Rows of word and element locations:
--- start ---
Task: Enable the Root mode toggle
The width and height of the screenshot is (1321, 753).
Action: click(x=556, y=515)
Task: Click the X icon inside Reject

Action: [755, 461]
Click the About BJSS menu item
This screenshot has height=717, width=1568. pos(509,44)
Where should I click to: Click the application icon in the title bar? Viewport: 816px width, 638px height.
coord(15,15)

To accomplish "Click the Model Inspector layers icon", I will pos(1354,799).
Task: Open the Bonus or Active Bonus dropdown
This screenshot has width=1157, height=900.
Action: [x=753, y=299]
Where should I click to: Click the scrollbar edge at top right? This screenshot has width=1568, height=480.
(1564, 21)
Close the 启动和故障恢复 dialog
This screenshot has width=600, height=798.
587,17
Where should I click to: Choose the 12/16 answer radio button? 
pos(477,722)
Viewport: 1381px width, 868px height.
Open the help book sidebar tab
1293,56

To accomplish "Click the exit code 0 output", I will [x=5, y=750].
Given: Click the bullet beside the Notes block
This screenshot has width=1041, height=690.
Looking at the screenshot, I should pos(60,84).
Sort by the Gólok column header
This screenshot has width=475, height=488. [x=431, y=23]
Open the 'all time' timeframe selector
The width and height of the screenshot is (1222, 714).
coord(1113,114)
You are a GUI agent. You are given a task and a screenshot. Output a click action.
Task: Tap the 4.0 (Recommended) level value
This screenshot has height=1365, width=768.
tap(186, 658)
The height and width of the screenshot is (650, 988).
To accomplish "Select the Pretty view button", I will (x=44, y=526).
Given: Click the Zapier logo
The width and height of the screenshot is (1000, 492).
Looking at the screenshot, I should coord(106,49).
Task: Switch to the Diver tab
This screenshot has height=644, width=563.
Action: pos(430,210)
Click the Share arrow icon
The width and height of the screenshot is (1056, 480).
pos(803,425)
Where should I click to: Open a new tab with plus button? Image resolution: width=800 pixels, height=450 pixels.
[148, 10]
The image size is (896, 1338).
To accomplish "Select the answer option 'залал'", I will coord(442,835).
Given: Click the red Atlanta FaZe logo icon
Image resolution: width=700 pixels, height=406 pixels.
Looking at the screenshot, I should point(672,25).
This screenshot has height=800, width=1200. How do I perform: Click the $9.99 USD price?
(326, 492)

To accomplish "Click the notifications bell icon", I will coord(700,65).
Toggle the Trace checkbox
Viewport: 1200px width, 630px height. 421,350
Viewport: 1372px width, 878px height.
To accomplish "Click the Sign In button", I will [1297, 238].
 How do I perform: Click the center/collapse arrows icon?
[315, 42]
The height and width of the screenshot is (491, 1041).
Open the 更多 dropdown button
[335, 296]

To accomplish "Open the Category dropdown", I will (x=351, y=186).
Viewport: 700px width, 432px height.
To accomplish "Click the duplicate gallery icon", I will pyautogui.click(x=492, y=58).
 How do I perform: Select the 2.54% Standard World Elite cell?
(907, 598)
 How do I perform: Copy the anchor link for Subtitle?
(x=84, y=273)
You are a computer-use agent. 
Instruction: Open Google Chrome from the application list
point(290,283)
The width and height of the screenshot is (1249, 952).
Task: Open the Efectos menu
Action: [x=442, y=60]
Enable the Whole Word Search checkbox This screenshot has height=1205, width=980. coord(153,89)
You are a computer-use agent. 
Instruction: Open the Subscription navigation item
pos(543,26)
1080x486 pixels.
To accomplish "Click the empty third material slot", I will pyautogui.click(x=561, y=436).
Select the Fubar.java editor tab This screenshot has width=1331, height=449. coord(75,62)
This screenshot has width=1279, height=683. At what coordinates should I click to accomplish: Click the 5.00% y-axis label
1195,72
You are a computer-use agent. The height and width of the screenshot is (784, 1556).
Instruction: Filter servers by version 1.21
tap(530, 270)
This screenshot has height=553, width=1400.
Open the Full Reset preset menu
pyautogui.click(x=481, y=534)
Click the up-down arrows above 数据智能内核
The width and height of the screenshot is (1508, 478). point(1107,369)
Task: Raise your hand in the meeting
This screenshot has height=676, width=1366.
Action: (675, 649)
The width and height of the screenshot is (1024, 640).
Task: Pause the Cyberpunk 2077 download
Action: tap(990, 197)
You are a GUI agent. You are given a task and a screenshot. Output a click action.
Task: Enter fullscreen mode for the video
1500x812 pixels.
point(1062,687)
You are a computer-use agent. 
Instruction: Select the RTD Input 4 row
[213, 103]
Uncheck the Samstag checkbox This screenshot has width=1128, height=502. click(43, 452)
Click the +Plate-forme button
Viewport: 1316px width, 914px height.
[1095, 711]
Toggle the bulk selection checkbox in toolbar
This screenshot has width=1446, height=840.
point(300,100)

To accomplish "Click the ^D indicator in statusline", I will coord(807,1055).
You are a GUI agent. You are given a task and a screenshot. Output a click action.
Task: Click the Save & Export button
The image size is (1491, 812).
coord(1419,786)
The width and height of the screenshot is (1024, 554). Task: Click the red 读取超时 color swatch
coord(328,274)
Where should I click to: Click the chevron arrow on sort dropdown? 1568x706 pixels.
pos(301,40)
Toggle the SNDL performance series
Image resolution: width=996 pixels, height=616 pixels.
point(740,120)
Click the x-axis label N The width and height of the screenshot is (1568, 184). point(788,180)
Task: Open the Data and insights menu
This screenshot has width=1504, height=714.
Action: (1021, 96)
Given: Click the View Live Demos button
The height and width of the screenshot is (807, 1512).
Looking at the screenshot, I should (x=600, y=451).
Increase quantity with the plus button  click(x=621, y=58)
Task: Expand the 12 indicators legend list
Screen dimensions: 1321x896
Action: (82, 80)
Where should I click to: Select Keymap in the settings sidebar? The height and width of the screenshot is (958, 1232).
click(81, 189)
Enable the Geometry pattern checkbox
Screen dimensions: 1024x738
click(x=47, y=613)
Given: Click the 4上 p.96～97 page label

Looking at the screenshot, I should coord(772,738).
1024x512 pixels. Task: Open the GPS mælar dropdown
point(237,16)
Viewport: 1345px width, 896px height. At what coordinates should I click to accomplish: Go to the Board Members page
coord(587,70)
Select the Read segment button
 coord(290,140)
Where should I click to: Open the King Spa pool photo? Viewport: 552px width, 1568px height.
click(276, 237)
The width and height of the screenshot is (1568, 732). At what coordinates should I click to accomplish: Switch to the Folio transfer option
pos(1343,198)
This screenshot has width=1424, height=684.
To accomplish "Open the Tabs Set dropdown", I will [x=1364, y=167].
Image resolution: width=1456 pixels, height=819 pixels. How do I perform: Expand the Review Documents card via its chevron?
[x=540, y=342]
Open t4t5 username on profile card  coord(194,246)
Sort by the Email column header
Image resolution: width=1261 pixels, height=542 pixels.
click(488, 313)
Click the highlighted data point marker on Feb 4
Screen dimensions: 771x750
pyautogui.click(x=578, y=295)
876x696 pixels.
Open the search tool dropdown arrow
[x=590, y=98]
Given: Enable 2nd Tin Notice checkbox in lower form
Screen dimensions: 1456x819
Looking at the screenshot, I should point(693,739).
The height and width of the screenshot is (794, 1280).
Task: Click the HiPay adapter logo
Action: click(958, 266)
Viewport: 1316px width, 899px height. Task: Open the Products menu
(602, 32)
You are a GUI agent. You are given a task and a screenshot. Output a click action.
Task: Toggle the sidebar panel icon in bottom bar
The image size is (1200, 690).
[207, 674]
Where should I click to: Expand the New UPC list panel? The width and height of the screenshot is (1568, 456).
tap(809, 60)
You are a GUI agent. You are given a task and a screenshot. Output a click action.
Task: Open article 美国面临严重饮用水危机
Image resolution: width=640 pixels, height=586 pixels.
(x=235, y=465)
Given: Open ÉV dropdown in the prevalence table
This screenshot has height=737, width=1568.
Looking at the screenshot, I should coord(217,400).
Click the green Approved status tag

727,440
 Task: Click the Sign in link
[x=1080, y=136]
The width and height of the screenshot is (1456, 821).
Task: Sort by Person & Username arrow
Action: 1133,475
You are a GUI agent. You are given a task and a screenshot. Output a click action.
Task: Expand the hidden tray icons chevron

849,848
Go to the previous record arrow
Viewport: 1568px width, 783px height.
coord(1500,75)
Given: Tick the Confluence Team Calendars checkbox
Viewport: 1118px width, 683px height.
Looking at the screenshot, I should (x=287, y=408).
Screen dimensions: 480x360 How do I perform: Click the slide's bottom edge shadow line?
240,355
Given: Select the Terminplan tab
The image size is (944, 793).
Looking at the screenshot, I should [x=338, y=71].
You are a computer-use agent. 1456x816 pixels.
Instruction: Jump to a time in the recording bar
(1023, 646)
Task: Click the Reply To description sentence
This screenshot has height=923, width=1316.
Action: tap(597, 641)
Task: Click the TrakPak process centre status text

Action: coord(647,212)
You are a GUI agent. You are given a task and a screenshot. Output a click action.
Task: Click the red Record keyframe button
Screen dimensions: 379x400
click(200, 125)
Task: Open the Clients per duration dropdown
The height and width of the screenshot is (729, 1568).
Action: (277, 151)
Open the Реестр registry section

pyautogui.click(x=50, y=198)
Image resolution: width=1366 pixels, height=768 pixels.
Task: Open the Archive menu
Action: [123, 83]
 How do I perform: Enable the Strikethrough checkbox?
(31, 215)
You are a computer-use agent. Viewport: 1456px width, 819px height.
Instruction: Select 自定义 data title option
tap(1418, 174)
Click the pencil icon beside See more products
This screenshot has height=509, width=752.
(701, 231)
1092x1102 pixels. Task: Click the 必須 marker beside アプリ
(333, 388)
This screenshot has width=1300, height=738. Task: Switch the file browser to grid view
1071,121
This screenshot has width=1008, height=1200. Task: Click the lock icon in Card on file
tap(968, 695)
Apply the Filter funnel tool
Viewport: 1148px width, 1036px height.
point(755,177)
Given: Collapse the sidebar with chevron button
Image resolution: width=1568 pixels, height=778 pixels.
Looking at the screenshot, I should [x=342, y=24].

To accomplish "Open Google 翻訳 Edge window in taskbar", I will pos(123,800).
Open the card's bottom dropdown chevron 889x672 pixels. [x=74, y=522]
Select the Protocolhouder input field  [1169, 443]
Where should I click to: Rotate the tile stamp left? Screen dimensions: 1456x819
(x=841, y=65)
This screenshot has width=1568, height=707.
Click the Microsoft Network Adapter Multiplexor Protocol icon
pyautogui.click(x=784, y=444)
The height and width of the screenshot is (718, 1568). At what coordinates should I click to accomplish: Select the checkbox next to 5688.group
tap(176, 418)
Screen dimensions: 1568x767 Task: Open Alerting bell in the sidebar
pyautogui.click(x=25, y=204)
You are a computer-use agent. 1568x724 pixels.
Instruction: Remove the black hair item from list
--- end ---
### DESCRIPTION OF THE TASK:
Write out again the stretch from the line that contains "Given: Click the bullet" through the line that contains "Looking at the screenshot, I should coord(106,49).", switching "Notes" to "Comments" and changing nothing else. Give only those lines.

### SOLUTION TO THE PROBLEM:
Given: Click the bullet beside the Comments block
This screenshot has width=1041, height=690.
Looking at the screenshot, I should pos(60,84).
Sort by the Gólok column header
This screenshot has width=475, height=488. [x=431, y=23]
Open the 'all time' timeframe selector
The width and height of the screenshot is (1222, 714).
coord(1113,114)
You are a GUI agent. You are given a task and a screenshot. Output a click action.
Task: Tap the 4.0 (Recommended) level value
This screenshot has height=1365, width=768.
tap(186, 658)
The height and width of the screenshot is (650, 988).
To accomplish "Select the Pretty view button", I will (x=44, y=526).
Given: Click the Zapier logo
The width and height of the screenshot is (1000, 492).
Looking at the screenshot, I should coord(106,49).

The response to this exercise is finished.